Political Fracas Stalls Senate's Iraq Investigation

The Senate Select Committee on Intelligence’s investigation into Iraqi intelligence has screeched to a virtual standstill after a draft Democratic staff memo surfaced a few weeks ago. The memo laid out a strategy for forcing an independent investigation into whether the Bush administration misused intelligence to justify the war in Iraq.
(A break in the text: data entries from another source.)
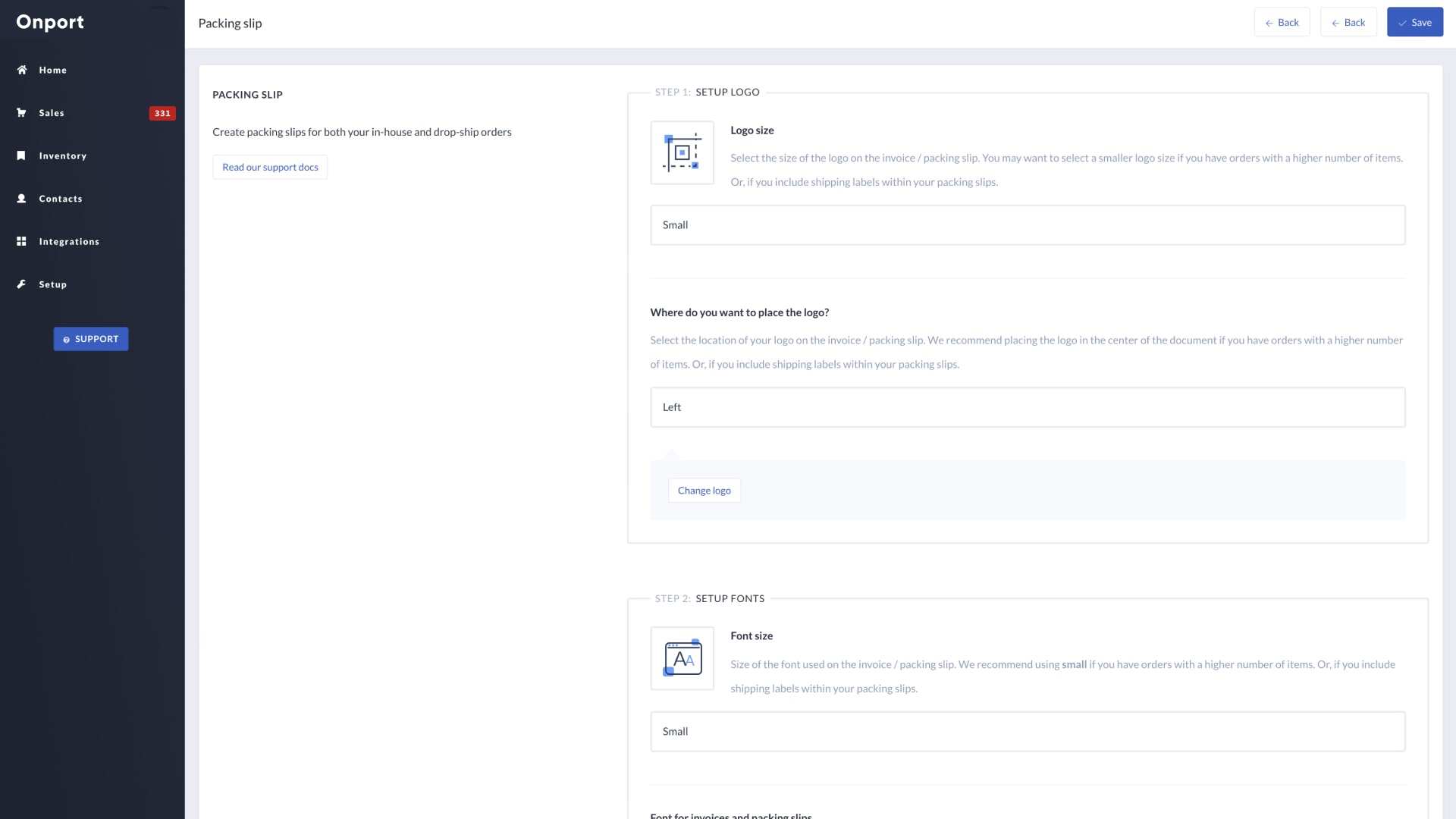Click the Save button
Image resolution: width=1456 pixels, height=819 pixels.
(1415, 22)
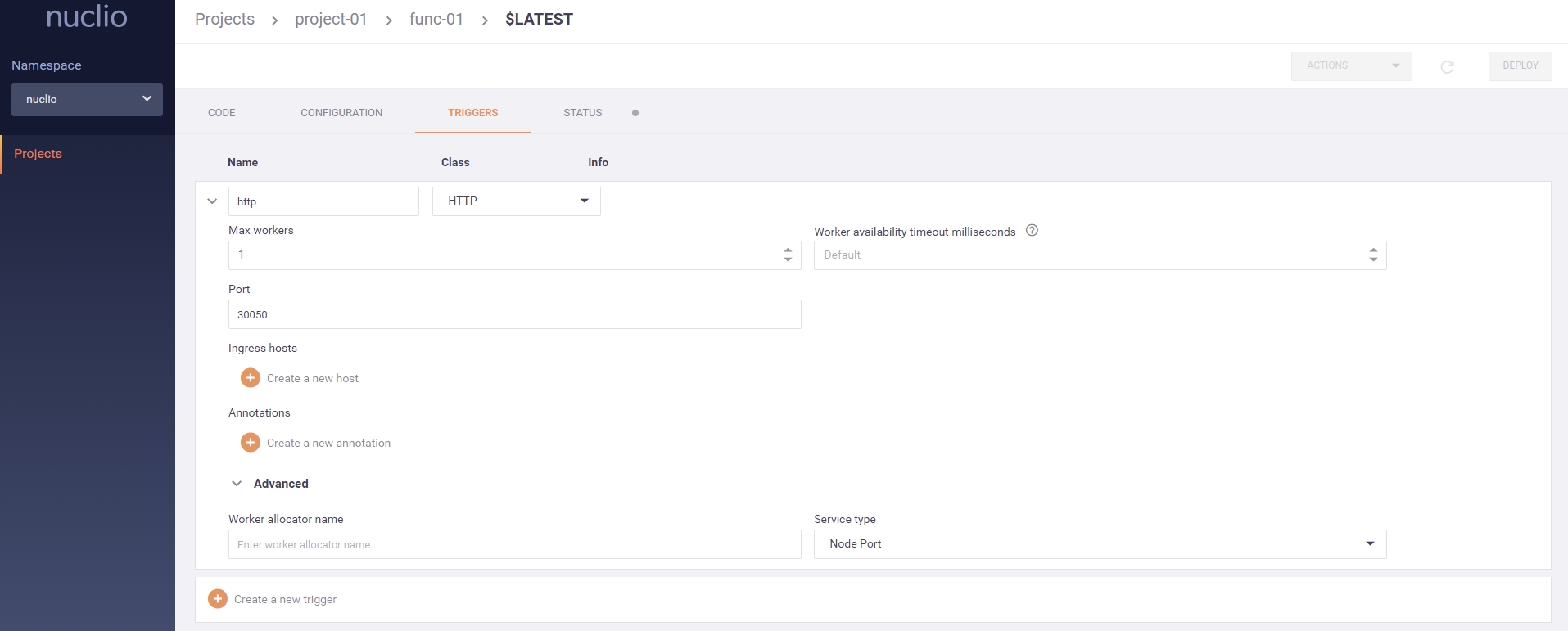1568x631 pixels.
Task: Increase Max workers with stepper arrow
Action: [788, 250]
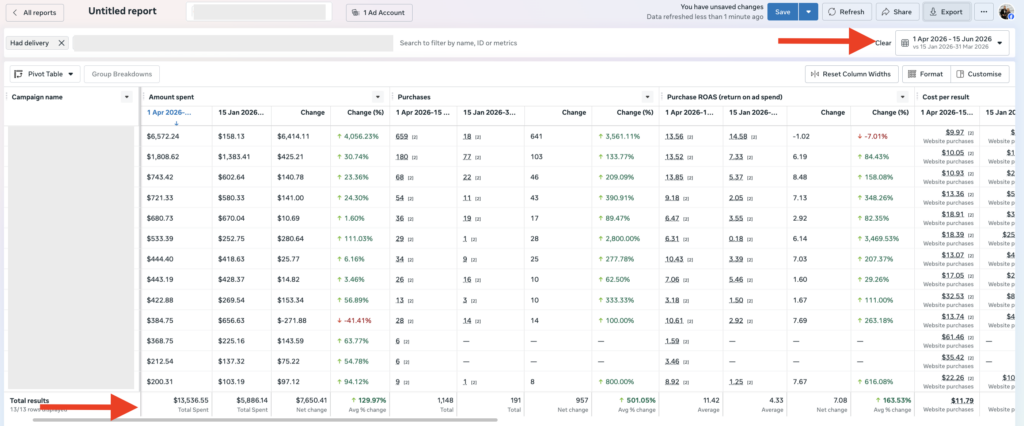Share the report

click(x=897, y=12)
No hearings have been held since the memo was leaked Nov. 4, and Committee Chairman Pat Roberts (R-Kan.) said in comments on the Senate floor that it will be impossible to return to “business as usual” until the Democratic senators on the committee “clearly repudiate the blatantly partisan strategy laid out in the attack memo.”

Returning fire, the committee’s ranking member, Senator Jay Rockefeller (D-W.Va.) called charges that the draft memo represents a plan to discredit what the Intelligence Committee is doing and to politicize the inquiry “inaccurate and unfortunate.” He noted that “[i]t is disturbing that individuals are seeking to score political points and that a draft paper describing the rights of the minority to push for a full and fair review of these issues is being so grossly mischaracterized to try to deflect attention from the real issue.”

Meanwhile, on Nov. 6, President George W. Bush signed an $87.5 billion package for military operations and reconstruction in Iraq and Afghanistan that includes $600 million for David Kay’s continuing investigation for weapons of mass destruction in Iraq. Congress approved the funding measure in October.